The sun will race everywhere when she opens the curtains,
its beams, at this prime distance, bringing me warmth
more bearable than gun barrels burning flesh from hands
that tried to push the noise and the light away.
My distance from the sun will make me welcome
its particles, the way we welcome ambassadors
who bring this message from so many lands:
Our oil supply stays safe, and in good hands.
Five minutes after firing stops, birds sing.
The smells of coffee, butter, fresh croissants
and the sounds of Jan Sibelius do their work
expecting my greeted skull to say it’s fine.

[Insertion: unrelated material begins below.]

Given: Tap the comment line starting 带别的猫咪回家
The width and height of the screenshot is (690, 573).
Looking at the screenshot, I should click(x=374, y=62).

© Alan Reynolds, 1998 – 2016
I have worked and reworked this poem over the years, trying to write something that expresses my reaction to what I feel is the madness of being well adjusted in a maladjusted world.
There are too many examples of the maladjusted world. Here I went back to one which had a name and face many years ago, Biafra, conflating it with today and any day. Maybe I chose Biafra as my ‘scene’ (and Finlandia as my title, especially when listening to the music) because of Kurt Vonnegut, who wrote so movingly about that country when it was one: The Republic of Biafra, May 30, 1967 – July 17, 1970: ‘The tune of Biafra’s national anthem was Finlandia, by Jan Sibelius. The equatorial Biafrans admired the arctic Finns because the Finns won and kept their freedom in spite of ghastly odds.’ Wampeters, Foma & Granfalloons: Opinions, 1974. p. 140.
Yet More Killings
Can I be frightened? Yes. Shocked? Every day.
Each hour brings news I don’t want to know.
It’s not the knowing but the happenings I hate.
Murderers ruin survivors’ lives and leave
Earth worse off than they found it. There’s no Why.
The good among us vacillate and grieve.
We ask each other why must children die
for madmen’s twisted searches for the power.
The power eludes us all. Thank gods for that.
Each minute that we mourn takes us an hour
further away from Heaven. Lives go flat.
Bright colours fade, reduce to black and white.
We follow demagogues who bring the night.